Motorola launches Motorola Backflip (Motus) at CES Las Vegas

motorola-backflip-hands-on-08CES 2010 hasn’t even officially gotten underway and we’re already getting hit with product launches. Motorola took the time during their pre-CES shin-dig at the Revolution Lounge in The Mirage to introduce the world to the quirky-yet-innovative Motorola Backflip, previously known by its “Motus” codename. Rather than flip out sideways to reveal a QWERTY keyboard – as we’ve seen with countless QWERTY flip phones in the past – the Motorola Backflip’s keyboard flips out from, you guessed it, the backside of the device. As expected, the the backwards flip mechanism frees up the backside of the display for Motorola’s rear-facing “Backtrack” touch-sensitive trackpad, making the Motorola Backflip the first smartphone to feature a trackpad behind a touchscreen display.

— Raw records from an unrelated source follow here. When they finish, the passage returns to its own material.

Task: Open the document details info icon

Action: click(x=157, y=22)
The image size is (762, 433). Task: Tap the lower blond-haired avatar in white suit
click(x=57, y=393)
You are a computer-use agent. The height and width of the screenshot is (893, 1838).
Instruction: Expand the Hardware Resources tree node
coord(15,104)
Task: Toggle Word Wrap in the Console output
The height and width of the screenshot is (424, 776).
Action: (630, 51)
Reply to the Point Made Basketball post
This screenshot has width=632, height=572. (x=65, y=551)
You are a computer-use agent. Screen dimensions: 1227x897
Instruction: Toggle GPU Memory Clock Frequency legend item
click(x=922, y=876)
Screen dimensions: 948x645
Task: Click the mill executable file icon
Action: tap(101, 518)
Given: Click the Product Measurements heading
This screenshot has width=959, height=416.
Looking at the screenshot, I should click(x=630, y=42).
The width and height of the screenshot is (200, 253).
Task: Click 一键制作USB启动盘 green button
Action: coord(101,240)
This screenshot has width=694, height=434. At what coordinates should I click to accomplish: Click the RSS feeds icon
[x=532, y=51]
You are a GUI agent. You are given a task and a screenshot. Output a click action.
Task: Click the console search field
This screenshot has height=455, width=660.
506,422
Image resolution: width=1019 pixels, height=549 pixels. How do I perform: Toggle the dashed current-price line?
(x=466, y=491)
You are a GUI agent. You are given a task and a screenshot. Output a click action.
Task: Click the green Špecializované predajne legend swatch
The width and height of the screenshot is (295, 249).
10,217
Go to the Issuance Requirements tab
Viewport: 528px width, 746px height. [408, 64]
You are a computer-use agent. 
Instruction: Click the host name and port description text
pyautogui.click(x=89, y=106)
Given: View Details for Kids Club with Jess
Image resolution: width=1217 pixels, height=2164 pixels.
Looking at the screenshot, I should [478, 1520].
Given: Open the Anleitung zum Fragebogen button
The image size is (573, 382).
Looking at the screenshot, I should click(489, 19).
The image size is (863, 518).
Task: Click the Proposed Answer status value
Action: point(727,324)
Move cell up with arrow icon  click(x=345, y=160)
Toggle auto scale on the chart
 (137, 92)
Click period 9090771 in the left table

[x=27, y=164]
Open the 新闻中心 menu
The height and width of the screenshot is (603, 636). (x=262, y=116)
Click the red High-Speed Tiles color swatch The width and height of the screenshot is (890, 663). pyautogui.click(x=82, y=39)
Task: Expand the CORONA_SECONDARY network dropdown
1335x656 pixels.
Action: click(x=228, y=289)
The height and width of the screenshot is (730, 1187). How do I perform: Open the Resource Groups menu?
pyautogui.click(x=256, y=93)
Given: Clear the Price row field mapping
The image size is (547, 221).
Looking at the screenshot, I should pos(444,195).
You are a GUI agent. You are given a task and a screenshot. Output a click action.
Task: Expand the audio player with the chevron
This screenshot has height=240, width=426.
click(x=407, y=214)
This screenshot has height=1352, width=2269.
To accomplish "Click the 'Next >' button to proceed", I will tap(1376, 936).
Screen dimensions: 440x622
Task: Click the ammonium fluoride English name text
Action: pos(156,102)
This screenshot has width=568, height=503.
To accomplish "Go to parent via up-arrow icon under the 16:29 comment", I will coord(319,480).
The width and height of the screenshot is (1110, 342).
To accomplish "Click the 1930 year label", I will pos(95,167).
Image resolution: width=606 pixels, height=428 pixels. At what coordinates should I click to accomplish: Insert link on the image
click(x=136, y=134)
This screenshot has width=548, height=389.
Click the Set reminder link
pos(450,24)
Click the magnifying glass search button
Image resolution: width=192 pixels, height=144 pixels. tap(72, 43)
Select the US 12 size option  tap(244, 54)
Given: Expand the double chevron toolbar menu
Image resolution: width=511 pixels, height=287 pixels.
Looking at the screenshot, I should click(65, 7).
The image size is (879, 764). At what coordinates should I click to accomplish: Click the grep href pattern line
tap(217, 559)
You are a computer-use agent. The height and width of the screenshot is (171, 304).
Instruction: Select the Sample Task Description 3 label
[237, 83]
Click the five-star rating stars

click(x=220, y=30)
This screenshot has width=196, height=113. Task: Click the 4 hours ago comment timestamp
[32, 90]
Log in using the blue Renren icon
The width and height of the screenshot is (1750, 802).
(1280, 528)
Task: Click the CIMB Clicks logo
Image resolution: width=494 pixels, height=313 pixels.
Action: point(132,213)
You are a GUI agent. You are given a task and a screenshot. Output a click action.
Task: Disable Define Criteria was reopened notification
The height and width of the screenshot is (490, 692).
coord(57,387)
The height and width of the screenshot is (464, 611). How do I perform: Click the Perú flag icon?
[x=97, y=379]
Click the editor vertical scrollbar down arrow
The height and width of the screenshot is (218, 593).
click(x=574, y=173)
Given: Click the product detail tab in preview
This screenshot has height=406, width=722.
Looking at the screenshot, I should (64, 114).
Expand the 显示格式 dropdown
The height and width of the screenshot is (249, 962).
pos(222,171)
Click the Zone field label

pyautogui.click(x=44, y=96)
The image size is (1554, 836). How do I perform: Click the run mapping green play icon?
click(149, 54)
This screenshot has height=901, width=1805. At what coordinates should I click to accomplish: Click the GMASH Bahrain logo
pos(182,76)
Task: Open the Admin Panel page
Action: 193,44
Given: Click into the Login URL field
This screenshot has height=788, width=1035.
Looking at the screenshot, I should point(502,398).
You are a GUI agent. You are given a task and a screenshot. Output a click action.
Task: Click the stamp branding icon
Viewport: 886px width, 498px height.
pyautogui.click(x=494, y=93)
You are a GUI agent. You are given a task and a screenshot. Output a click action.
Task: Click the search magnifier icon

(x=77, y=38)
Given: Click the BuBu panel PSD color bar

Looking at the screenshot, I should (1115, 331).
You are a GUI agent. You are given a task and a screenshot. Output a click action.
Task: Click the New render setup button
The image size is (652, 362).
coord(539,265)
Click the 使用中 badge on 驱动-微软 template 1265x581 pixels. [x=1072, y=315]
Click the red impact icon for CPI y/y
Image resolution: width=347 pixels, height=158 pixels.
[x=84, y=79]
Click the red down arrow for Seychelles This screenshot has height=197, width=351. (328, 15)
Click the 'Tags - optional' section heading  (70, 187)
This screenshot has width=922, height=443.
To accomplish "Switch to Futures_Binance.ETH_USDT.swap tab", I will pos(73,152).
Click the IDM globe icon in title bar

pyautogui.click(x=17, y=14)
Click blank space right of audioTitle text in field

The Motorola Backflip runs on Android 1.5 OS, customized the Motorola BLUR UI/service that pulls down data from your social networks and news feeds and displays them in near real-time on the homescreen. The Backflip sports a 3.1-inch capacitive touchscreen, 5-megapixel camera with LED flash, 3G data, WiFi, GPS, rear-facing trackpad and of course that innovative QWERTY keyboard. When in the closed position, the keyboard backlight dims and the keyboard goes inactive, which prevents accidental key presses. And, thanks to the unique way the keyboard flips out, the Backflip creates its own stand/dock.

For those of you worried about having to deal with the older Android 1.5 OS on your Backflip, Motorola CEO Sanjay Jha confirmed that the Motorola Backflip will be getting an update to Android 2.1 in the near future. Jha says the Backflip will “hopefully” launch on a US carrier in the Q1 2010.

In our quick hands-on time with the Backflip, the Backflip felt like a solid phone. Because there’s no sliding QWERTY keyboard mechanism, there’s no jiggle or wiggle to speak of – the folding hinge was firm enough to impress. The Backtrack trackpad takes some getting used to – since you can’t see what your fingers are doing, accuracy is an issue. As for the form-factor, you’ll either love it or hate it. We’re leaning towards the latter, but we’ll have to spend more time with the Backflip before poo-pooing Motorola’s most innovative handsets in years.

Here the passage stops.